Parts of the exercise:
1. Answer these questions using the article on the Indiana Supreme Court and the state's abortion ban.
(a) On what date did the ACLU chapter in Indiana file its request for a rehearing?
(b) By what vote did the justices rule against that request?
(c) Which law does Chief Justice Loretta H. Rush name in her quoted opinion?
2. Translate this sentence from the article on the Indiana abortion ban into Spanish: "The justices ruled against the request in a 4-1 decision, meaning the ban will go into effect once the court's June opinion is certified, the Indiana Chronicle reported."
3. Write a continuation of the news article about the Indiana Supreme Court and the state's abortion ban, picking up after its final sentence.

State Supreme Court Clears Way For Abortion Ban To Take Effect

Kate Anderson 

The Indiana Supreme Court paved the way Monday for the state’s abortion ban to take effect after denying activists’ attempt to get a new hearing on the court’s previous decision to uphold the law, according to the Indiana Chronicle.

The state Supreme Court ruled in June that the law, which prohibits abortion with limited exceptions, was in line with the Indiana constitution, prompting the American Civil Liberties Union (ACLU) chapter in the state to file a request for a rehearing on July 31, according to 21alive News, a local media outlet. The justices ruled against the request in a 4-1 decision, meaning the ban will go into effect once the court’s June opinion is certified, the Indiana Chronicle reported.

Chief Justice Loretta H. Rush wrote in her own opinion that while she agreed with her colleagues that the plaintiffs had not gone through the necessary channels to obtain a rehearing, she was “deeply concerned” about the law, according to the Indiana Chronicle.

“Given that possibility, I am deeply concerned about Senate Bill 1’s impact on Hoosier women’s constitutional right to seek medical care that is necessary to protect their life or to protect them from a serious health risk,” Rush wrote. “And I am likewise concerned about the law’s impact on healthcare providers who must determine whether to provide that care and potentially expose themselves to criminal penalties and professional sanctions. But Plaintiffs have not properly put these concerns before us.”

Source material:
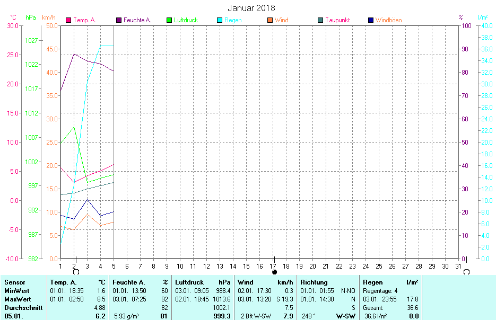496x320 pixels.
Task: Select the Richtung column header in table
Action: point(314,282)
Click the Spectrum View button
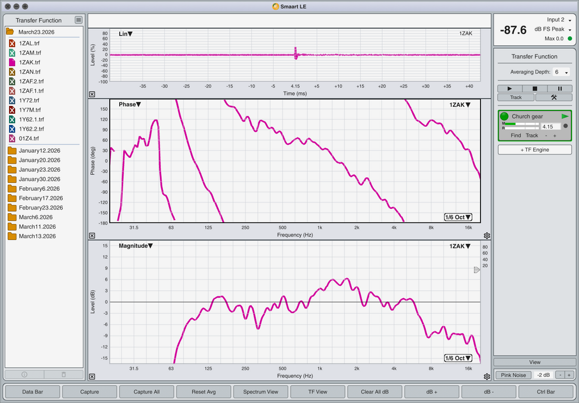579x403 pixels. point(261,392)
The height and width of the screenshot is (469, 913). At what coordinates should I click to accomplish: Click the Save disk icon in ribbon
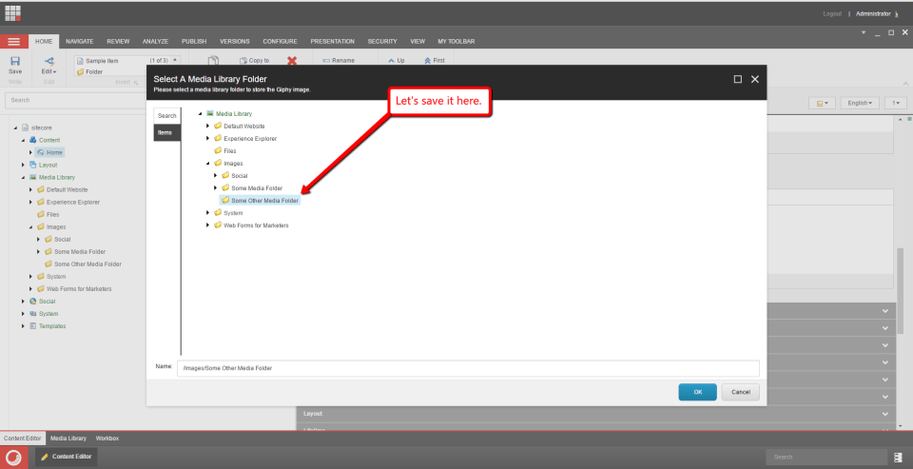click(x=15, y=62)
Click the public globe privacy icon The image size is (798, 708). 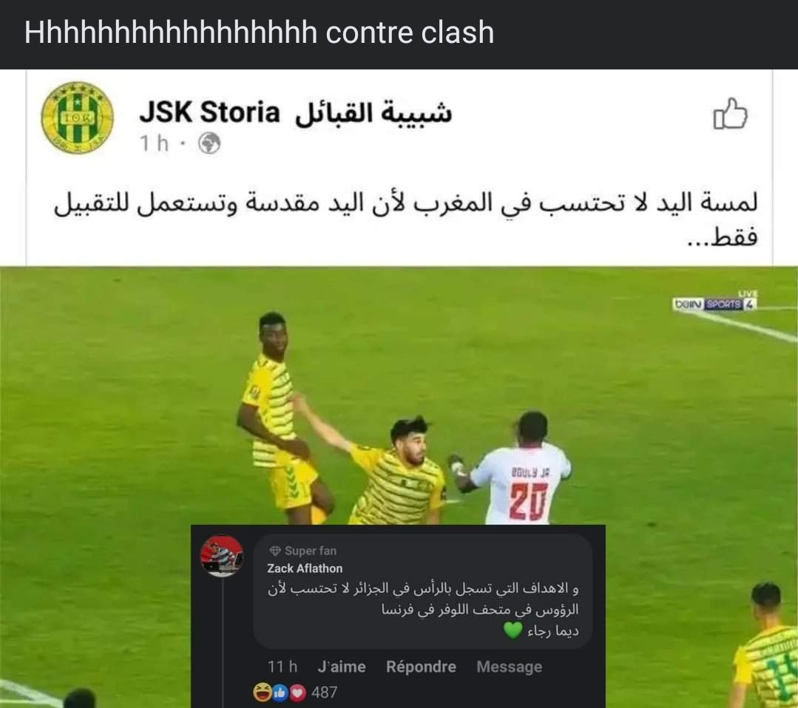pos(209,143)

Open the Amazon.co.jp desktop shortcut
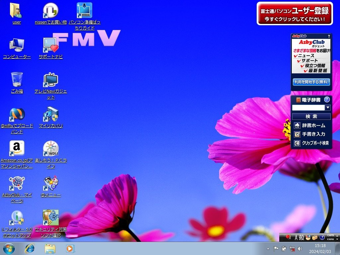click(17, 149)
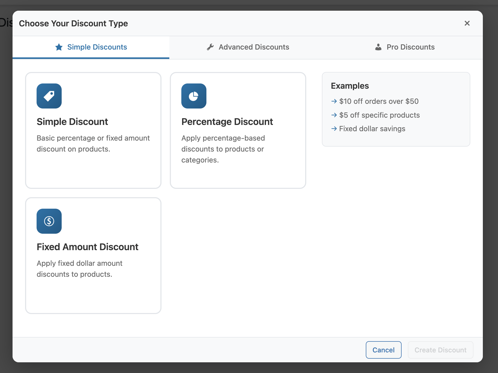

Results of the tasks:
1.
(a) July 31
(b) 4-1
(c) Senate Bill 1

2. Los magistrados fallaron en contra de la solicitud en una decisión de 4 a 1, lo que significa que la prohibición entrará en vigor una vez que se certifique la opinión de junio del tribunal, informó el Indiana Chronicle.

3.
The justices ruled that the injunction the plaintiffs wanted the court to enforce went beyond what they were initially asking for and, therefore, must be sent back to the trial court system, according to the Indiana Chronicle. Justice Christopher M. Goff, the lone dissenter in the ruling, argued that an injunction halting the law should have been granted.

“This would be for a limited time — perhaps 60 days — so the trial court can hear arguments and evidence and consider whether to enter a new injunction,” Goff wrote, according to the Indiana Chronicle. “Maintaining this restriction, for now, would provide the added benefit of preserving a stable legal environment for women, healthcare providers, and law enforcement.”

The state’s law, known as Senate Bill 1, bans abortions unless there is a “serious health risk of the pregnant woman or to save the pregnant woman’s life,” if the child is diagnosed with a “lethal fetal anomaly” or in the case of rape or incest, according to the legislation. The bill was signed into law in 2022, but was swiftly challenged by a lawsuit filed by several pro-abortion groups and the ACLU of Indiana, who argued that the law violated the state’s constitution, according to court documents.

The ACLU did not immediately respond to the Daily Caller News Foundation’s request for comment.